As discussed here, the Modernization of Cosmetics Regulation Act of 2022 (“MOCRA”) originally was included in the Senate version of the FDA Safety and Landmark Advancements (FDASLA) Act (S.4348). However, the House’s version of this bill did not include cosmetics regulation reform, and the final version of the FDA user fee legislation, which was enacted and signed into law on September 30, did not include the cosmetics regulation language.
MOCRA amendments to the Federal Food, Drug, and Cosmetic Act constitute the first statutory change to FDA’s authorities over cosmetics since 1938. As described in our previous blog post, MOCRA focuses on safety of cosmetics. Among other things, FDA is to develop and issue good manufacturing practice regulations, develop tests for asbestos and address PFAs in cosmetics. Industry will become subject to registration and listing requirements (one year after enactment of MOCRA), must have records to substantiate safety of its products, and must report serious side effects to FDA. MOCRA gives FDA mandatory recall authority (when it determines that there is a reasonable probability that a cosmetic is adulterated or misbranded and the use or exposure to the cosmetic will cause serious adverse health consequences or death) and expands FDA’s access to certain records.

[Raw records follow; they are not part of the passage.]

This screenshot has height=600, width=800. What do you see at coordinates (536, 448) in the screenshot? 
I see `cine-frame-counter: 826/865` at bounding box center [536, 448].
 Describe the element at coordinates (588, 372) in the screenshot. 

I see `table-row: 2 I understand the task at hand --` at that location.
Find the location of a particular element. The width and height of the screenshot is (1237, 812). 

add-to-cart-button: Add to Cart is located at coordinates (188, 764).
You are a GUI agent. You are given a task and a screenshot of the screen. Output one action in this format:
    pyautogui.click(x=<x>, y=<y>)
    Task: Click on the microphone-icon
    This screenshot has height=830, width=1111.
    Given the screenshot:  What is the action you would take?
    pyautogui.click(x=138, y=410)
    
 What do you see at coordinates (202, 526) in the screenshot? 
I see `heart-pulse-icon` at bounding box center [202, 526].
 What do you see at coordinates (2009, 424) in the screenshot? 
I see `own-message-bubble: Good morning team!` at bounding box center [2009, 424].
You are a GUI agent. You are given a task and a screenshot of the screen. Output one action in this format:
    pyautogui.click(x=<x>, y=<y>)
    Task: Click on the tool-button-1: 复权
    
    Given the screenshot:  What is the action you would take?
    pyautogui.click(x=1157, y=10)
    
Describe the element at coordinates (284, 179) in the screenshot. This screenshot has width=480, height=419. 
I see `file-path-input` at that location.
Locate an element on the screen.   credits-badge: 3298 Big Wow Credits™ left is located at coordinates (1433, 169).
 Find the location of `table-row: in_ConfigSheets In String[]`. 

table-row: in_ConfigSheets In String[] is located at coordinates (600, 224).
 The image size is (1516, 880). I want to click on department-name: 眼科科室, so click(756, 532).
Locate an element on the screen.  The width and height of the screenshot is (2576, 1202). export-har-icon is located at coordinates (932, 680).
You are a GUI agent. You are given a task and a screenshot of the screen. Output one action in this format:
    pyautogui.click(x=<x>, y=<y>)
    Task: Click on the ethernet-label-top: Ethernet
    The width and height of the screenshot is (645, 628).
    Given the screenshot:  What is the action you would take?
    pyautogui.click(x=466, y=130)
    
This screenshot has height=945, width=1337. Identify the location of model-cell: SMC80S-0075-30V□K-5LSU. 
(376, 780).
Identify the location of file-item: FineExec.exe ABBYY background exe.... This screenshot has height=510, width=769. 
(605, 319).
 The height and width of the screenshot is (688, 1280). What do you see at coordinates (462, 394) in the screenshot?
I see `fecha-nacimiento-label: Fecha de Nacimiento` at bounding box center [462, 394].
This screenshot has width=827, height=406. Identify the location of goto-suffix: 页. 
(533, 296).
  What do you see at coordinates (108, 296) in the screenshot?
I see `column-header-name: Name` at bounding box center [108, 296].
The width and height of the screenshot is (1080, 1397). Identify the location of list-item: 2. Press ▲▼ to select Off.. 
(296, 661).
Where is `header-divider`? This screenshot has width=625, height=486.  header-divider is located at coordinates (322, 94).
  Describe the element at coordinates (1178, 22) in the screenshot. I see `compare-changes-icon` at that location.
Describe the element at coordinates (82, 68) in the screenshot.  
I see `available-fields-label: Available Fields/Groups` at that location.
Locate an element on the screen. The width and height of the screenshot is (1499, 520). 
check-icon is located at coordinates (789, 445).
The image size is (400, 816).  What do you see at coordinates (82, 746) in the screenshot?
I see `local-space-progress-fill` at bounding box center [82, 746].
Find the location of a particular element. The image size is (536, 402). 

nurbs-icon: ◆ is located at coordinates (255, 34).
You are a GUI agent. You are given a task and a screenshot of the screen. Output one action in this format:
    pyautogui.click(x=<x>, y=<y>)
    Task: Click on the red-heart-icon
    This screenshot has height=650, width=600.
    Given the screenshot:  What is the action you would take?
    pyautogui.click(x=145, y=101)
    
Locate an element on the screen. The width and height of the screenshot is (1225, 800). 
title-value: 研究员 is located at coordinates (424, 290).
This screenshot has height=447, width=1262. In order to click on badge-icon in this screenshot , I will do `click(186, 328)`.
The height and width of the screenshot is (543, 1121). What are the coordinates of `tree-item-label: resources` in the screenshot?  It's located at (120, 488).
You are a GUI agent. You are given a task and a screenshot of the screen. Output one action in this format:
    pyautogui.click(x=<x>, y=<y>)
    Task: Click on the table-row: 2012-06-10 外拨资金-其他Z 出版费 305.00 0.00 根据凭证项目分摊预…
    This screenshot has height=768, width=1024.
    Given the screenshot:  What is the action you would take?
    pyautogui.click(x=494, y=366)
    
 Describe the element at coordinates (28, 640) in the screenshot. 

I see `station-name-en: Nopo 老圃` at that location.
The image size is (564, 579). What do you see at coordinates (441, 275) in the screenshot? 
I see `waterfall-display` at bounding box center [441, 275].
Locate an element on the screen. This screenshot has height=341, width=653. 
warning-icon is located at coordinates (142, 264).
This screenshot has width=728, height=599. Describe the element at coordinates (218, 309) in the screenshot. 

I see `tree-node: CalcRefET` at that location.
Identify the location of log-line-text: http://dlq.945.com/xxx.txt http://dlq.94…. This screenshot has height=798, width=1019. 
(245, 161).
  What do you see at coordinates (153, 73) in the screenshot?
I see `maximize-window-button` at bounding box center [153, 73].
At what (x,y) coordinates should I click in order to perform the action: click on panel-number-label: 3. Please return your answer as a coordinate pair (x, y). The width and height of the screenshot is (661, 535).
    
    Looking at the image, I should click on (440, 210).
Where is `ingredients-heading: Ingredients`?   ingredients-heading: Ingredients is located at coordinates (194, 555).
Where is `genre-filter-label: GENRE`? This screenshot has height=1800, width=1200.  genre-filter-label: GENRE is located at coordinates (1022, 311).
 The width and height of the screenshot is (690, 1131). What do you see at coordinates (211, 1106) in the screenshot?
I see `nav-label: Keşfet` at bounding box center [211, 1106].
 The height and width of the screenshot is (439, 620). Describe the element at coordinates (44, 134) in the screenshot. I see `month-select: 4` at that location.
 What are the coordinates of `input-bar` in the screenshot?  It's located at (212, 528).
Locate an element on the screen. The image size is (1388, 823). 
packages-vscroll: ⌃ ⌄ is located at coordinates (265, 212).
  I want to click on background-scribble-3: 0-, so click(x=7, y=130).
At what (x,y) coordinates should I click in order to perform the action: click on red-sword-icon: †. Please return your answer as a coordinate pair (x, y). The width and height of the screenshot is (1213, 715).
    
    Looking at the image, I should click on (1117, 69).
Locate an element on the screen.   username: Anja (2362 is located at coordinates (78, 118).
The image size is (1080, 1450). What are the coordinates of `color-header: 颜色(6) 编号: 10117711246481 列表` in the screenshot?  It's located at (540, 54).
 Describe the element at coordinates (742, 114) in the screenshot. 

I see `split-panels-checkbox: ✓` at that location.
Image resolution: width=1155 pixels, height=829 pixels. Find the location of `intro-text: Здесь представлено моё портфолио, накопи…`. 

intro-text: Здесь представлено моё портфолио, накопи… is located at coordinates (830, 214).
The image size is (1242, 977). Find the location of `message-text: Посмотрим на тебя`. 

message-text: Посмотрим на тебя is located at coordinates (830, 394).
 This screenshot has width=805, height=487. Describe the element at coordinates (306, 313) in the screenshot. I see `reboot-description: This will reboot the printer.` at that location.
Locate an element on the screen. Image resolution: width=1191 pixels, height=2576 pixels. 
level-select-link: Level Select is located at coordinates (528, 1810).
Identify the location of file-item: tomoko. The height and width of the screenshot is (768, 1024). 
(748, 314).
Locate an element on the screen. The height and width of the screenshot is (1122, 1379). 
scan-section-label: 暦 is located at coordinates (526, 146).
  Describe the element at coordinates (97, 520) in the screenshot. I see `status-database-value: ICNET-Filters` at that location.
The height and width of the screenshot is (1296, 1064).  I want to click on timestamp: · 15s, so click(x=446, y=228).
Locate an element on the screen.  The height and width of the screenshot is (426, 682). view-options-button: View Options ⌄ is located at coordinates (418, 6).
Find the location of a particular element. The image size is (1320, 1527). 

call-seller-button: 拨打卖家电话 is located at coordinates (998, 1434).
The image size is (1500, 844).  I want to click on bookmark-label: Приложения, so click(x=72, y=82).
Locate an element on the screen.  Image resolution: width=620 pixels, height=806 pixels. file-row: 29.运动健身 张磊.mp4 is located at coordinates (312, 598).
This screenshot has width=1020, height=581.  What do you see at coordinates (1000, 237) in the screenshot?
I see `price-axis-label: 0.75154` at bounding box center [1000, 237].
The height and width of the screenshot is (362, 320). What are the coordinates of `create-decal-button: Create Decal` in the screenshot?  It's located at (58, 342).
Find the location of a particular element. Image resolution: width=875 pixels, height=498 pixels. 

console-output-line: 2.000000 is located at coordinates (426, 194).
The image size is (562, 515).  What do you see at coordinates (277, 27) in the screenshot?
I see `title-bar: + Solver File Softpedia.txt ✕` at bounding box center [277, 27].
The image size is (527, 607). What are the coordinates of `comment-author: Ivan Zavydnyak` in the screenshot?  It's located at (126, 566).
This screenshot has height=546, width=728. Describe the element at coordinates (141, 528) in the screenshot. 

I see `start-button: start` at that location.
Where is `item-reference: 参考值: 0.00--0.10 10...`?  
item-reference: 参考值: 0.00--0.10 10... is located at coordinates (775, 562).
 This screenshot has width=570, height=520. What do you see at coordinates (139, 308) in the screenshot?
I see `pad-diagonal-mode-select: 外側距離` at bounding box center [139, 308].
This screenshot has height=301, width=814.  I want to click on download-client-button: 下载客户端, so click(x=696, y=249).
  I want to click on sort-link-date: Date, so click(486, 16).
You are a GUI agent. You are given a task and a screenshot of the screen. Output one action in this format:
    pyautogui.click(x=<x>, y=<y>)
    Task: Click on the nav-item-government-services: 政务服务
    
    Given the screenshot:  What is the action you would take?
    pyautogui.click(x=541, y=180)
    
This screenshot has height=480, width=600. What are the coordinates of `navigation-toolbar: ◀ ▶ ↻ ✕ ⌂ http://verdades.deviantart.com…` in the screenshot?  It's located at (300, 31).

MOCRA preempts state law requirements differing from, or in addition to, those relating to registration and product listing, good manufacturing practice, recordkeeping, recalls, adverse event reporting, and safety substantiation. However, other prohibitions and limitations on the use or amount of an ingredient in a cosmetic product, state tort laws, and state laws and referendums, such as California’s Proposition 65, are carved out from preemption. Although the preemption provision certainly is not as strong as industry would prefer, industry has generally supported modernization of cosmetic regulation as it will advance innovation, modernize oversight and (presumably) bolster consumer confidence. At least for now, industry has been successful in preventing user fees for cosmetic companies. Congress appropriated $14,200,000 for fiscal year 2023, $25,960,000 for fiscal year 2024, and $41,890,000 for each of fiscal years 2025 through 2027 to FDA for developing regulations and performing the other activities under MOCRA.
The passing of MOCRA does not change matters for industry overnight. The requirements for registration and listing and new enforcement provisions become effective one year after enactment of the legislation. A client memo prepared in early 2023 will address MOCRA and other major provisions of FDORA in further detail.